7

I have followed this process:

  1. Open notepad and enter some text: "Hello World"
  2. Save the ansi file as: c:\HelloWorld.txt

I then run the following query:

select * from openrowset(bulk 'C:\HelloWorld.txt',single_clob) as test

The text appears in a column called: BulkColumn.

I then do this:

  1. Open notepad and enter some text: "Hello World"
  2. Save the unicode file as: c:\HelloWorld.txt

I then run the following query:

select * from openrowset(bulk N'C:\HelloWorld.txt',single_nclob) as test

The error I get is:

SINGLE_NCLOB requires a UNICODE (widechar) input file. The file specified is not Unicode.

Why is this?

w0051977
  • 15,099
  • 32
  • 152
  • 329
  • I think you need to save it as UTF-8 – cha Jan 27 '16 at 22:26
  • *"The file specified is not Unicode."* – TT. Jan 27 '16 at 22:54
  • @TT, is that a question? – w0051977 Jan 27 '16 at 23:00
  • Your question: *"Why is this?"*, the answer is in the error message: *"The file specified is not Unicode"* – TT. Jan 27 '16 at 23:01
  • @TT, why is it not Unicode? I select Unicode as the file type in notepad. – w0051977 Jan 27 '16 at 23:44
  • If I save a file in Notepad as Unicode (UTF-16 LE encoding) my SQL Server (2012) happily accepts the file with `BULK ... SINGLE_NCLOB`. Perhaps this has something to do with collation of the database/server in question? What does `SELECT SERVERPROPERTY('Collation')` return on your system? – TT. Jan 28 '16 at 07:57
  • @TT. I would be surprised if the server or even DB collation had anything to do with it. I am guessing it is most likely user-error in terms of saving the file. – Solomon Rutzky Jan 28 '16 at 08:05

2 Answers2

10

You need to double-check how you saved the "Unicode" file. In Windows / .NET / SQL Server, the term "Unicode" refers specifically to "UTF-16 Little Endian (LE)". When dealing with UTF-16 Big Endian (BE), it will be referred to as "Unicode Big Endian" or "Big Endian Unicode". UTF-8 is always UTF-8.

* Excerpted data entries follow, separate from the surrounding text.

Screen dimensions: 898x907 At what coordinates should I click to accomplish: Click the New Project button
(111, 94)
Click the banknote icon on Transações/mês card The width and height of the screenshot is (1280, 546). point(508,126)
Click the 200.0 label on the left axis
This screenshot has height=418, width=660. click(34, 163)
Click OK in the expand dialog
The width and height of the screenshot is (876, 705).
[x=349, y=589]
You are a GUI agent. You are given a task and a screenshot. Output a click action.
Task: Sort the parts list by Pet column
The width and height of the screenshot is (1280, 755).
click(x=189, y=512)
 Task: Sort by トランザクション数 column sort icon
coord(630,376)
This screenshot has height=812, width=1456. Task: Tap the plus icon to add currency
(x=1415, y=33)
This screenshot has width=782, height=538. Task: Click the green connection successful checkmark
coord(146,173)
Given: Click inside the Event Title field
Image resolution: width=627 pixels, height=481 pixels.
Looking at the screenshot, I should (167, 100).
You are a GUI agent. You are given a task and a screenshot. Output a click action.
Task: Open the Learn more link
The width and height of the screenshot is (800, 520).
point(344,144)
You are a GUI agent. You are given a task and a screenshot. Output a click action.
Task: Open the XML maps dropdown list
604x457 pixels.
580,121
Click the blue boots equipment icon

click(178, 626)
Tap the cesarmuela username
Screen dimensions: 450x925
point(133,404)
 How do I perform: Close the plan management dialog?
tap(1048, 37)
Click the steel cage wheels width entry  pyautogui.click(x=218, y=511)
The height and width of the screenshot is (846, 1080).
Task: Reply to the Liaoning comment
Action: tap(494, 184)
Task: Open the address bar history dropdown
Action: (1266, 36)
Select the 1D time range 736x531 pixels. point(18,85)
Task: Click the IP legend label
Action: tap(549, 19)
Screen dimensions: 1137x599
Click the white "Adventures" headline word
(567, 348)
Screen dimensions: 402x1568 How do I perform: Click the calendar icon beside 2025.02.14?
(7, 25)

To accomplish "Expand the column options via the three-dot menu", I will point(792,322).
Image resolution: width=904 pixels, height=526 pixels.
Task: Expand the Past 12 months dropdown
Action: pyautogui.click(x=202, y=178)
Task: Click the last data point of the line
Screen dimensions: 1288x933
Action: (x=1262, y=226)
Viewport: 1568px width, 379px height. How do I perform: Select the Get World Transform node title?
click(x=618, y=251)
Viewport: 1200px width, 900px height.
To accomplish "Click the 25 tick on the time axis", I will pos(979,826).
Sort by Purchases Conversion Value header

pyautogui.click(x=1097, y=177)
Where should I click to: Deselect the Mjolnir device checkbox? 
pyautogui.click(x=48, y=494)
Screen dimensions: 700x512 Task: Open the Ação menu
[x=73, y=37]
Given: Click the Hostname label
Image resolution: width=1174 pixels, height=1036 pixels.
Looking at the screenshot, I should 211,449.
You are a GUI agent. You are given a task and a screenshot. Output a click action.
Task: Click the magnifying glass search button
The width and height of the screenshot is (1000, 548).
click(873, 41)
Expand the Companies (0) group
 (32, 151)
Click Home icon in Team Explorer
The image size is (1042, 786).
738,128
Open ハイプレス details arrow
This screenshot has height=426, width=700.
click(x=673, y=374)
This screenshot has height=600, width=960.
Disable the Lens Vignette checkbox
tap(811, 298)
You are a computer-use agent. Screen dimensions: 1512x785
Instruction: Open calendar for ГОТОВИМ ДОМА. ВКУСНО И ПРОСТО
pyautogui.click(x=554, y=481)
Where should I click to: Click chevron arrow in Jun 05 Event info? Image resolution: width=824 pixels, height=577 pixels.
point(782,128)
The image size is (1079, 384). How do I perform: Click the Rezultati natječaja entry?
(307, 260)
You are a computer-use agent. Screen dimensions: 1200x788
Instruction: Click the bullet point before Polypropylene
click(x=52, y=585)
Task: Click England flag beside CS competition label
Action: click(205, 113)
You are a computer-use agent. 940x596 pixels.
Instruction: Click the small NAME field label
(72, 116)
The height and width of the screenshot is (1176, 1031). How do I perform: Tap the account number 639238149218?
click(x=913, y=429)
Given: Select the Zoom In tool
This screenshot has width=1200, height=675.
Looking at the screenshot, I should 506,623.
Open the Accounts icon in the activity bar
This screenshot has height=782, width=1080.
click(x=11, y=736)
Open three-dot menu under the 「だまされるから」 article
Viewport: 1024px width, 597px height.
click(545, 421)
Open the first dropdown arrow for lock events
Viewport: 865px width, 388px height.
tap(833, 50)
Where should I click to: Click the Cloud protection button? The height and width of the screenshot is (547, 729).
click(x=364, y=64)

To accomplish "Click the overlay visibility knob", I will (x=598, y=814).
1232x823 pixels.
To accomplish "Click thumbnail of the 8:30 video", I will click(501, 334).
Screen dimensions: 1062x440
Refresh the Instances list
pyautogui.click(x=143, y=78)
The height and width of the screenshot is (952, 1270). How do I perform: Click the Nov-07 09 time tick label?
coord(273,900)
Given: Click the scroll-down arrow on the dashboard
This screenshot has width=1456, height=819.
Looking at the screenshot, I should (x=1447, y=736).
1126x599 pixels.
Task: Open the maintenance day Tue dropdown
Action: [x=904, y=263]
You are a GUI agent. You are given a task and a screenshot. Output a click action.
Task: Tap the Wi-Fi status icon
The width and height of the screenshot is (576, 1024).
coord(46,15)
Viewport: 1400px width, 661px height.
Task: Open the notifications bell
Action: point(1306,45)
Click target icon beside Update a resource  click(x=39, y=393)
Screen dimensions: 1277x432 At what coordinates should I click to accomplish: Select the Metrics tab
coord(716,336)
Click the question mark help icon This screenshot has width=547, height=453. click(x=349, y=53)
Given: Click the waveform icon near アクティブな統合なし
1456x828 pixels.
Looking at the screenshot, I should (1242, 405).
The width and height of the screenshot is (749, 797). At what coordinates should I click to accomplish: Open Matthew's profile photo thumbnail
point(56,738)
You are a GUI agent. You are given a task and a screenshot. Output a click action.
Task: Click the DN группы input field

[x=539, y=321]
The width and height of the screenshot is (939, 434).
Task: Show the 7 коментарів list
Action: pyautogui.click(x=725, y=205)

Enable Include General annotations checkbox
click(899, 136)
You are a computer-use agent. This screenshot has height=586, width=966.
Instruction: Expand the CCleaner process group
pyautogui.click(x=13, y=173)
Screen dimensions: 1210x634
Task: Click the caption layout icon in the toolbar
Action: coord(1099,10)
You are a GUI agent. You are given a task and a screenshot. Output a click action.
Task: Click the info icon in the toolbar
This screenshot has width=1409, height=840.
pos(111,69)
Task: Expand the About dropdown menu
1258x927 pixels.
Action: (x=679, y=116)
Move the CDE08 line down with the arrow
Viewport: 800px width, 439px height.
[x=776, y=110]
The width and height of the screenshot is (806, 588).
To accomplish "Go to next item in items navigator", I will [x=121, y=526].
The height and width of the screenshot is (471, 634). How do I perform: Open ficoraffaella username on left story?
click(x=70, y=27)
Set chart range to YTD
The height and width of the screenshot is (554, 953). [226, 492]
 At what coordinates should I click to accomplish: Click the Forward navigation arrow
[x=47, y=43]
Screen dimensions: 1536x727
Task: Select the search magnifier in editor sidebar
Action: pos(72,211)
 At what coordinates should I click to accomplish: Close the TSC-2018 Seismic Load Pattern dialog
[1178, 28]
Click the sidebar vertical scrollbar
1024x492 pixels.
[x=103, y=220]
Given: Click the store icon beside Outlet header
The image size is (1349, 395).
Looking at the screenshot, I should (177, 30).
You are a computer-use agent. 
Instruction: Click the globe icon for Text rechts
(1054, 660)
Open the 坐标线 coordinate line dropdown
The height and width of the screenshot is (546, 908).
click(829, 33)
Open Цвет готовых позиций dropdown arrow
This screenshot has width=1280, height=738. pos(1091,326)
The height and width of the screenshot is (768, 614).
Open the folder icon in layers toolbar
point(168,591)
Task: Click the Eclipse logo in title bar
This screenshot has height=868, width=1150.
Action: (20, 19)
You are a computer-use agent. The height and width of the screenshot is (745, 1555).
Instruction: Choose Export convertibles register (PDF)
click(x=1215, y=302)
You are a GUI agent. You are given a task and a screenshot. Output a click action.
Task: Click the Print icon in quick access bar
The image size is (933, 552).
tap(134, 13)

I created a file in Notepad and went to "Save As" and selected "Unicode" from the "Encoding" drop-down and it worked just fine with the statement you are using:

SELECT *
FROM OPENROWSET(BULK N'C:\temp\OPENROWSET_BULK_NCLOB-test.txt', SINGLE_NCLOB) AS [Test];

If I re-saved it with any other encoding, I got the error message you are seeing.

I also used Notepad++ and in the "Encoding" menu selected "Encode in UCS-2 Little Endian". UCS-2 and UTF-16 are identical for Code Points U+0000 through U+FFFF and there is no UTF-16 option in Notepad++ so this was the closest thing. And yep, it also worked.

So somehow you did not actually save the file as "Unicode". If you selected "Unicode big endian" in Notepad, that is not "Unicode" in terms of how Windows is using that term, even if it is a valid Unicode encoding.

Solomon Rutzky
  • 46,688
  • 9
  • 128
  • 171
  • That is correct. I reinstalled Notepad and UTF-8 appeared. This works. Why does it have to be UTF-8 instead of UTF-16? +1. – w0051977 Jan 28 '16 at 08:33
  • @w0051977 reintalled Notepad? What you are describing is the opposite of what I am saying. I am saying that UTF-8 is _not_ considered "Unicode" (in name only) by Windows / .NET / SQL Server. SQL Server does not support UTF-8 internally on any level, and even removed the only support for it (code page 65001 in BCP, I believe) in SQL Server 2012 (I believe). What version of SQL Server are you on? – Solomon Rutzky Jan 28 '16 at 15:53
0

UTF-8 is not considered "Unicode" by Windows / .NET / SQL Server. On Notepad++, you should save with encoding "Unicode Big Endian" or "Big Endian Unicode" (UCS - 2 BE)/(UCS - 2 LE)